*** MATERIAL SHOWN ***

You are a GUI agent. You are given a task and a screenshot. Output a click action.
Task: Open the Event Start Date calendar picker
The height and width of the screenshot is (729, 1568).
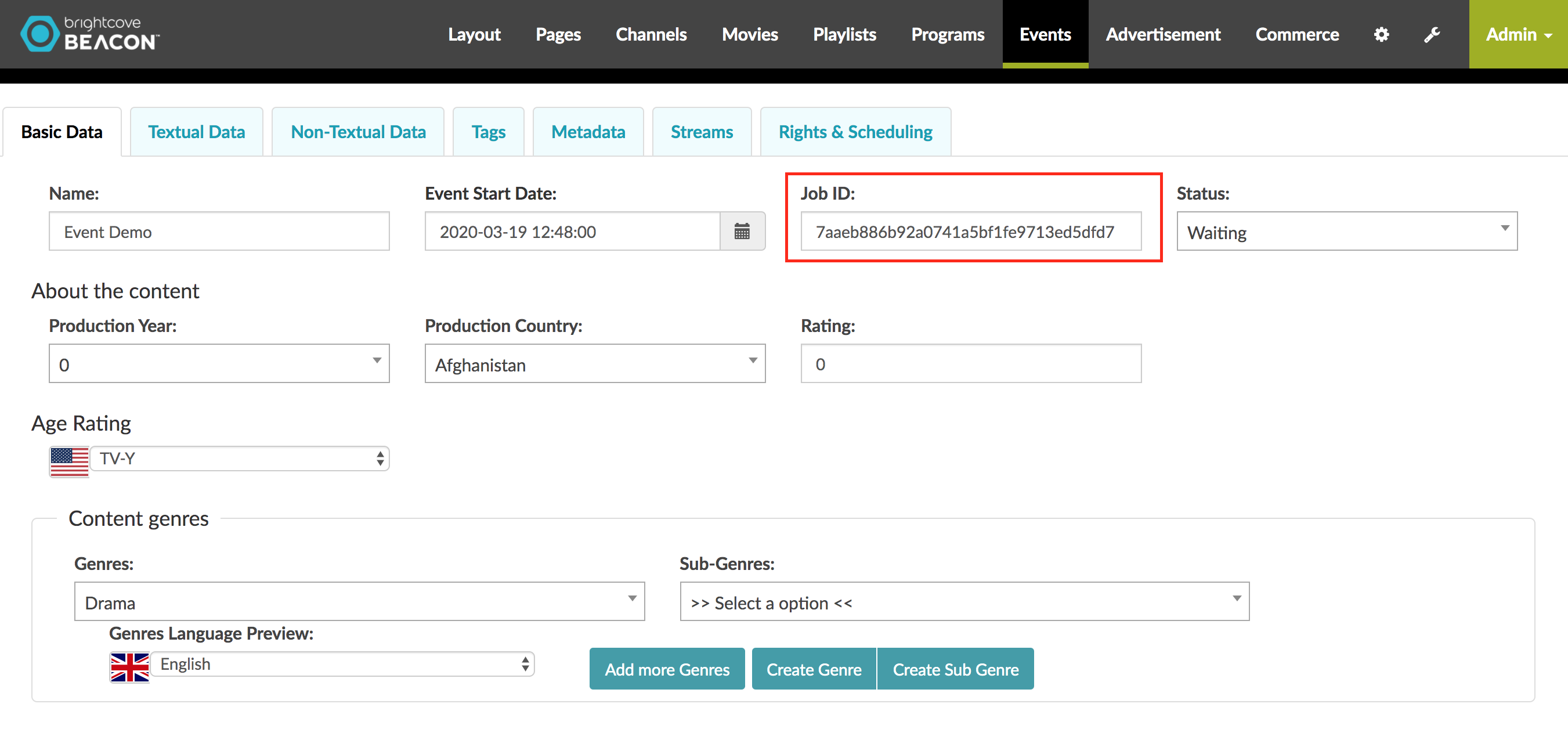[x=742, y=232]
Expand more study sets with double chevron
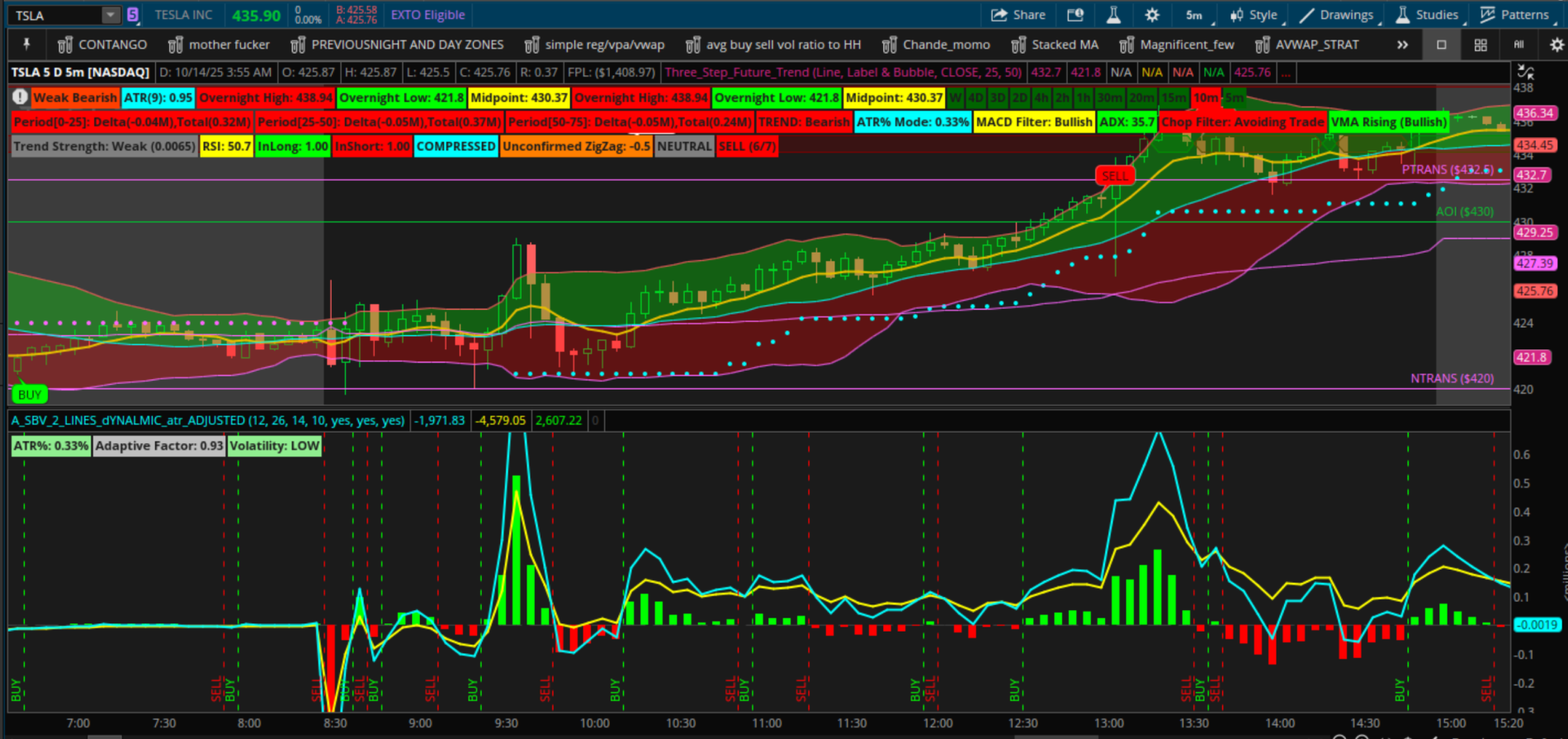This screenshot has width=1568, height=739. tap(1402, 45)
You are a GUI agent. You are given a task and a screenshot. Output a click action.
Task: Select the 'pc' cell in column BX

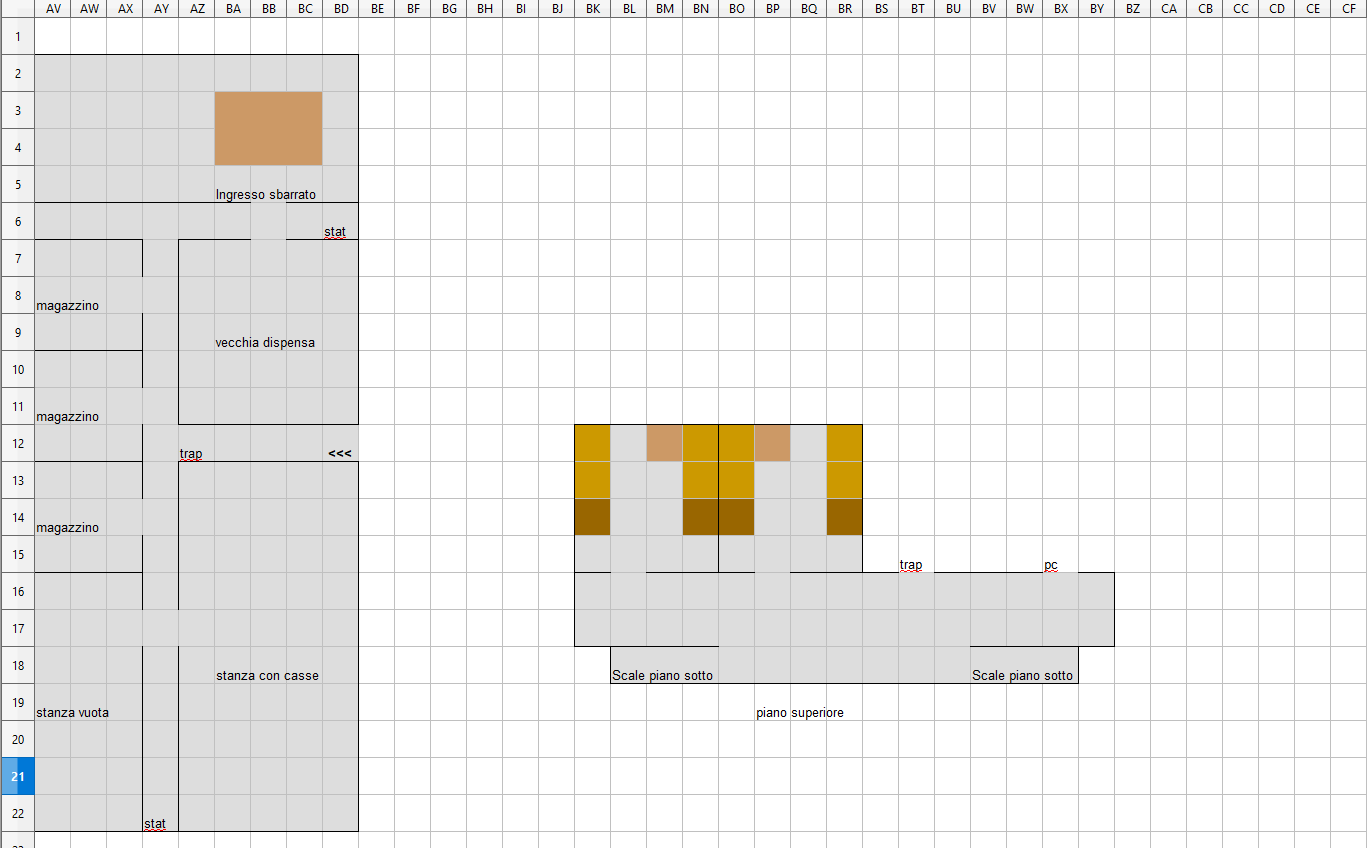click(1060, 565)

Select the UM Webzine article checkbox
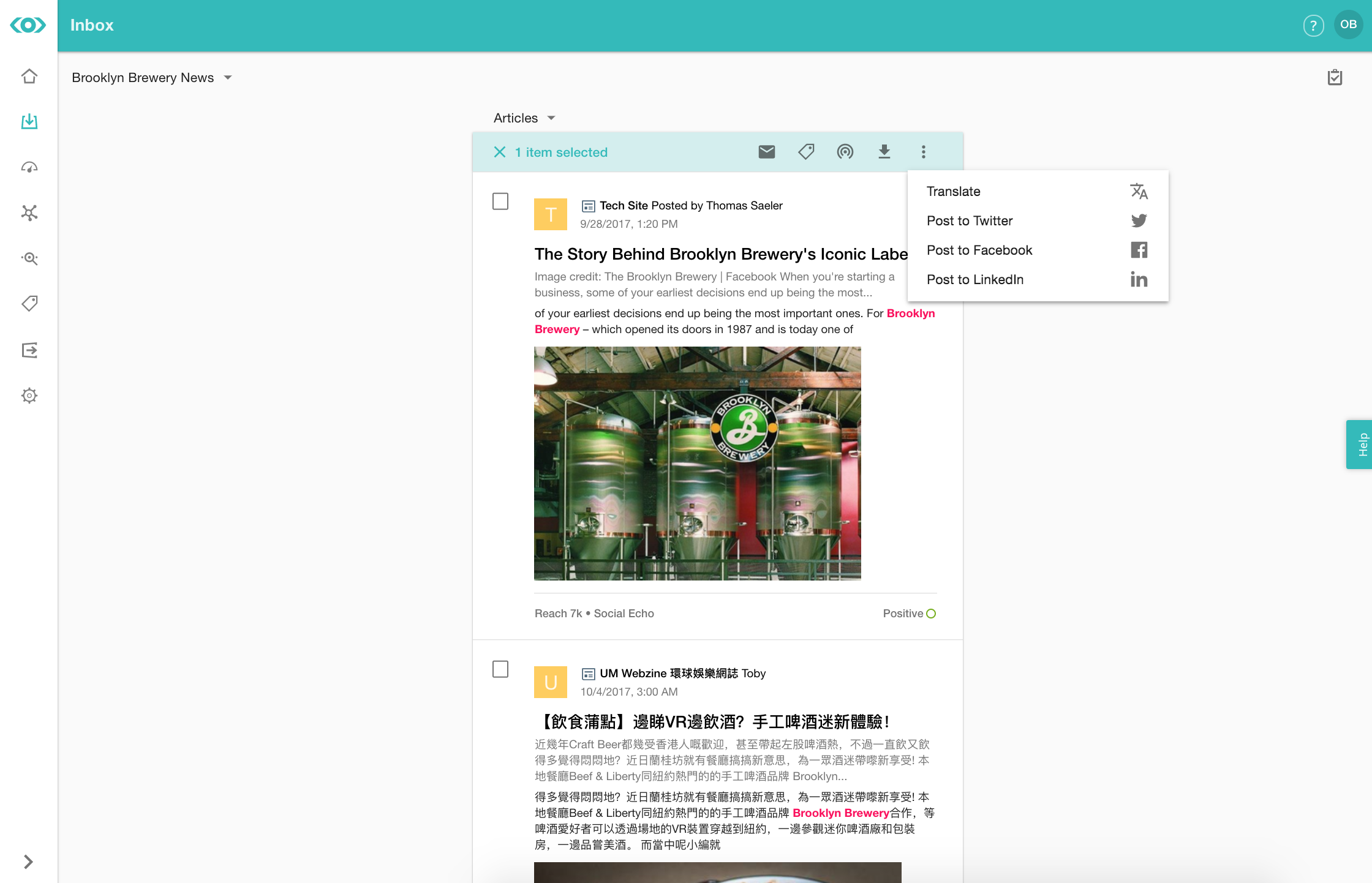click(x=500, y=669)
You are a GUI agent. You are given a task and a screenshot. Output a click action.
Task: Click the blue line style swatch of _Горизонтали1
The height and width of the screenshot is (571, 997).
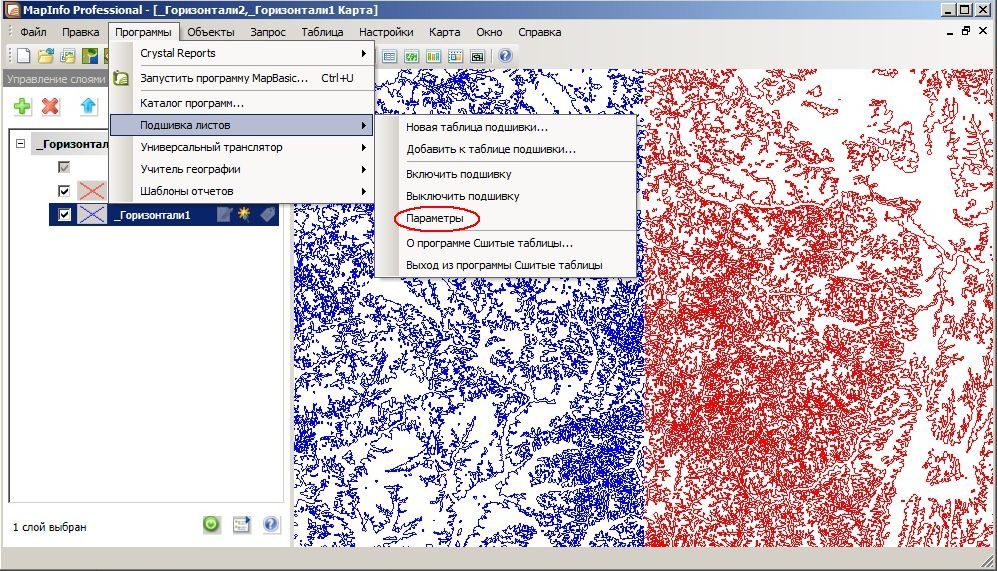(92, 215)
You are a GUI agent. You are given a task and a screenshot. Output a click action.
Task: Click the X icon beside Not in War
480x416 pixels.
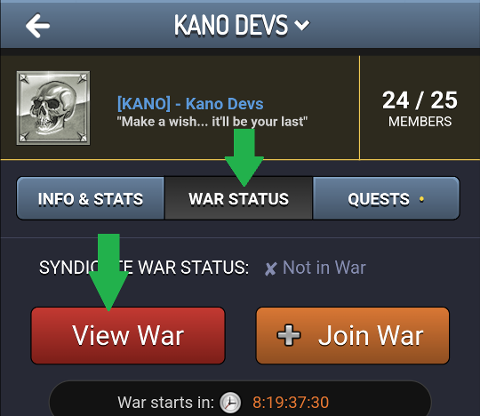[271, 269]
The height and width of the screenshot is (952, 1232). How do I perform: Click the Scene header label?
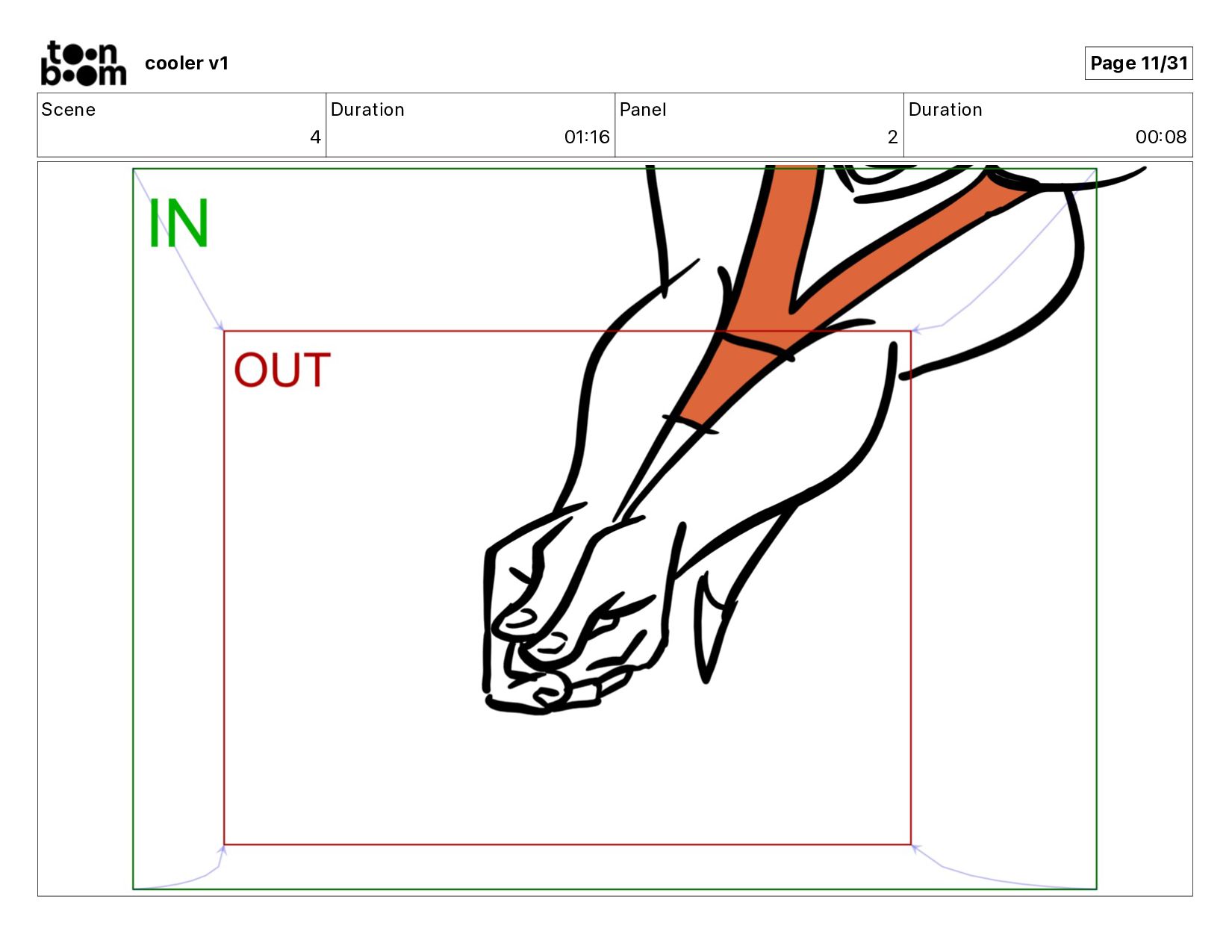(x=69, y=110)
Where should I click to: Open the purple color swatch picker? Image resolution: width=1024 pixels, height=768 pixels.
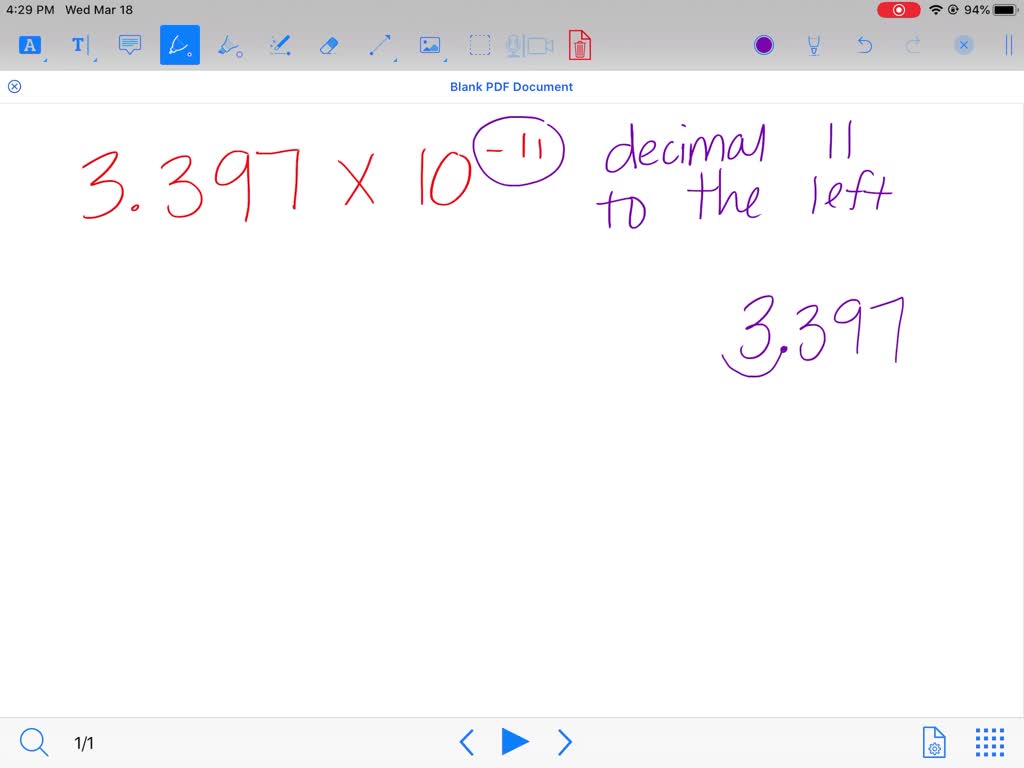763,44
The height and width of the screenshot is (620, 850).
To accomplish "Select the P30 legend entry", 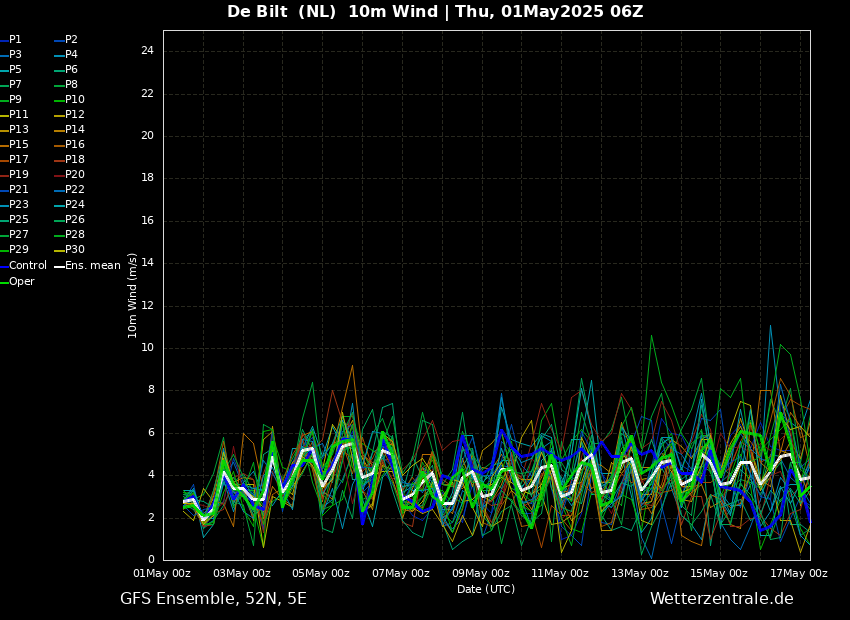I will pos(75,250).
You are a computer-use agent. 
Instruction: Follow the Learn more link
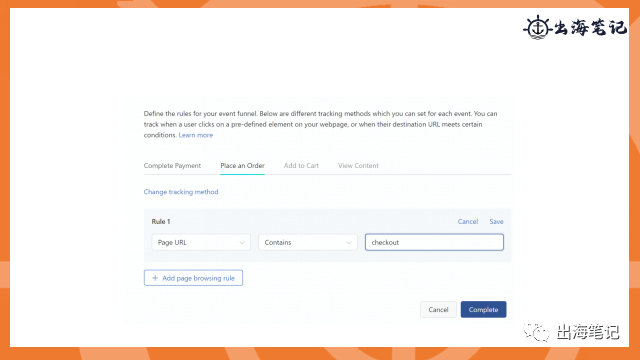click(x=196, y=135)
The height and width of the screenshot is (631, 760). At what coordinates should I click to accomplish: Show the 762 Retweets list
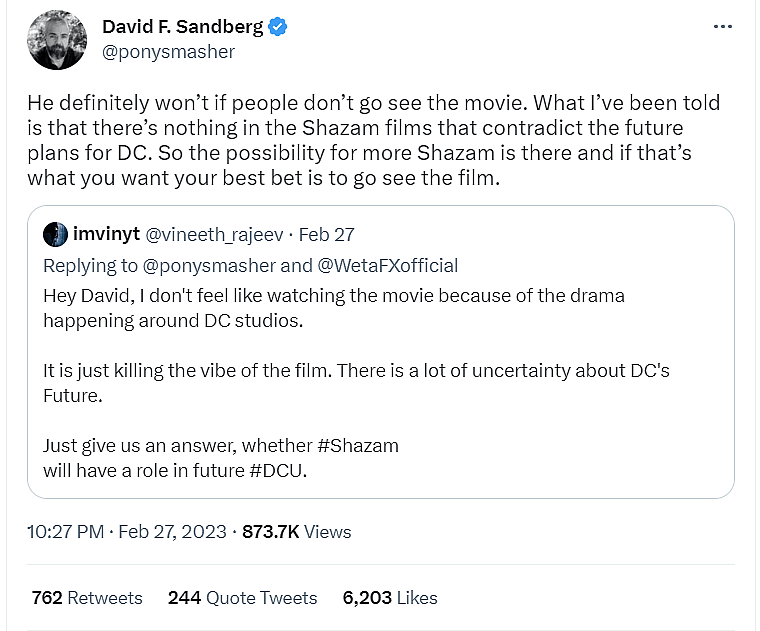point(87,598)
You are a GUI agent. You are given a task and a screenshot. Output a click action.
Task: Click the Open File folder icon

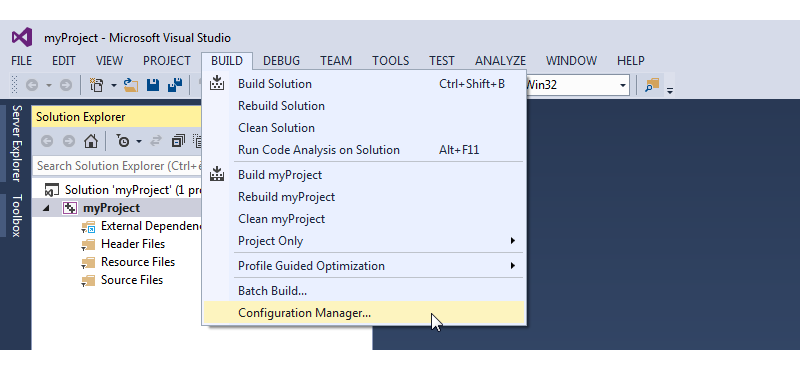[x=131, y=85]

***

WHAT TO PRODUCE | Please pull out every line of the entries above that contains the word "icon" and copy each one in full.

RESPONSE FOR THIS EXERCISE |
Task: Click the X icon beside Not in War
Task: Click the Open File folder icon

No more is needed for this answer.